Christopher Mazura

Though I was raised in a family full of teachers I never thought it would be my path. My mom and dad were both in education, my sister, brother-in-law, and aunts and uncles too, and perhaps for this reason I avoided it like the plague. Or perhaps I believed the old dictum “those who can’t do, teach.” I declared I would never, ever be a teacher. 

So in college I decided I would do “really important things” and did a deep dive junior year into environmental policy in Washington D.C. and Costa Rica. Across a handful of experiences in this field I realized my passion for addressing deforestation and climate change would have no impact without experiential education for citizens. So I bailed on advocacy work at age 20, taught for a year at a private school right after graduation, supervised an expeditionary learning experience where a student nearly died, and burned out by age 22. I was depressed, obviously out of my depth, and felt like an utter failure. I declared, once again, “I will never be a teacher.”
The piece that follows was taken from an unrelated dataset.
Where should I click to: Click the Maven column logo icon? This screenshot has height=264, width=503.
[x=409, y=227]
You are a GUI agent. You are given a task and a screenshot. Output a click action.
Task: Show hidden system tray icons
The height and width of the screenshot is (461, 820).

You see, despite education coursework and good intentions even the daily work was impossibly challenging: my patience, passion, and resilience had quickly waned that first year and I felt utterly ineffective with the young people I cared so much about. I decided that it was writing that was my true calling and meditation was the way I would develop the inner resilience I sought. I took off and didn’t loo back: I was never, ever destined to be a teacher.
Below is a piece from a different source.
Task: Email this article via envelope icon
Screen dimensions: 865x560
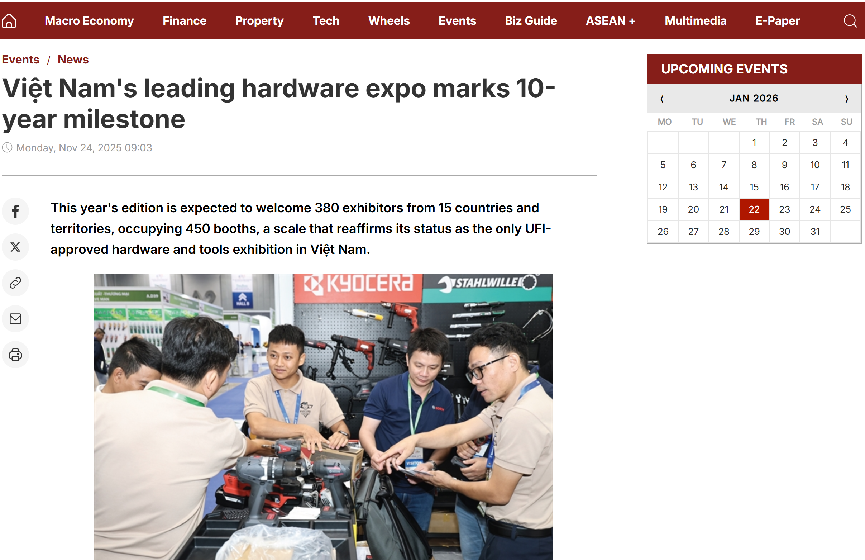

I enrolled in The Jack Kerouac School for Disembodied Poetics at Naropa University, where I studied meditation and writing and set to work on a half dozen novels that never quite panned out. Yet after I took a position as a Fellow at the Naropa Writing Center, I realized that the marriage of writing, meditation, and process pedagogy was fulfilling when doing social reflection for equity. I wrote in community, about issues that mattered to me, and groups of us engaged in civic action. If writing was taught as a way of thinking, communing, and engaging, it could be a vital tool for education and for civic life. And it could be what sustained me. 

Favorite teaching job,
and a favorite T-shirt

I returned to the east coast, where I taught English Language Learners at Kingsborough Community College and high school English in Brooklyn for five years doing my best to be of service. These were my most formative in the classroom, when I realized that my still limited experience of life had not fully prepared me to work with all learners. Ten years into on-and-off-again work in the classroom I wrote: “I am still learning how to become a teacher”. This, for me, is being a teacher.

When I moved to Albany (NY) in 2008 to raise a family, I enrolled in the Capital District Writing Project’s Invitational Summer Institute and in my writing group had space to think through the relationship between writing and meditation. In that experience I knew I had found the community of inspired educators I knew could sustain me as a teacher-learner over the long haul. These were folks who were innately curious about teaching, learning, and, most importantly, students. These were folks who believed, like me, that writing could change the lives of young people as they wrote their way into the world. 

2019 Institute for Writing Argument Across Content Areas,
Planning Team, Capital District Writing Project

I’ve stayed in touch with the National Writing Project ever since, and as a result of this community I’ve become an education writer, published researcher, PhD student, and now Co-Director of the Capital District Writing Project. I am thrilled to be with the Hudson Valley Writing Project this year. When I’m not co-teaching English 10 or SUPA English (“Literature and Social Class”), I’m typically studying at SUNY Albany, running or on my road bike, or gallivanting with my sons, who are ages five and eight. 

Shelburne Falls, MA
Summer 2019

This summer we’re on vacation together much of the time, busy adding on to our Star Wars LEGO empire, exploring the swimming holes across the region, or camping in the high peaks and Vermont. Right now, evenings before bed, we’re reading The Lost Hero together. And this summer they’re writing graphic novels: my eldest son is presently  writing a countercultural screed against firm parenting, entitled Rhys Mazura’s Somewhat Stinkish Life.

Yeah, I’m still learning how to become a teacher.


1 thought on “Christopher Mazura”

  1. Wow! Although I know we’ve been getting to know each other more and more…I’m still left wondering and excited by your biography. I think your varied experiences before, during and surrounding your teaching “life” bring so much to your practice, and are so evident in some of the practices you share.
    I can only guess how lucky students are to be in your classroom, and I can see so clearly how precious your boys are to you.
    Thank you for sharing…and I hope to hear so much more!